__Excerpt to read__.
Every two weeks we speak with scholars, educators, and storytellers who use family history to ask large questions about history, kinship, and identity. Studying families shows what mattered most to people in the past and how those values shaped the world we inhabit now.

Family history is more than names and dates. It is a way to think about memory, emotion, power, and connection. It gives historians a flexible method for understanding subjects that range from slavery and migration to religious conversion and cultural memory.

I am Joseph Stuart, joined by my colleague Christopher Jones. We are assistant professors of history and faculty in BYU’s Family History Program.

This is Reunion. We are glad you are here.

Copyright 2025 All rights reserved.
Épisodes
  • Reunion 007: Oral Histories with Farina King
    Mar 30 2026

    In a quiet kitchen on the Diné (Navajo Nation) reservation, a grandmother begins to speak. There’s no script, no microphone, just her voice, steady and rich with memory. She tells of boarding schools, of ceremonies held in secret, of laughter shared under desert skies. Her story isn’t written in books or stored in archives. It lives in her words, passed from one generation to the next.

__To be done__.
Write the next few sentences of the Reunion family history podcast page, starting right after its last sentence.

__Recorded information__.
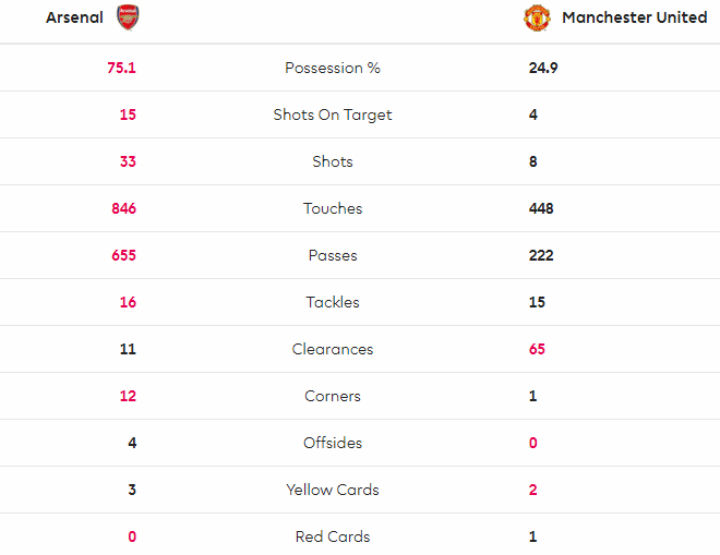Image resolution: width=720 pixels, height=555 pixels.
Task: Select the Possession % stat label
Action: (332, 68)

__Output of the exercise__.
    For Farina King, these stories are history. In her work as a historian and citizen of the Navajo Nation, she listens to voices often left out of official records. Oral histories, she shows us, are not just sources. They are relationships. They carry emotion, identity, and the power to connect past and present in deeply personal ways.

    Today, Dr. King joins us to discuss how oral histories transform our understanding of families, communities, and the significance of history itself. We’ll explore how listening, truly listening, can be an act of scholarship, of care, and of cultural survival.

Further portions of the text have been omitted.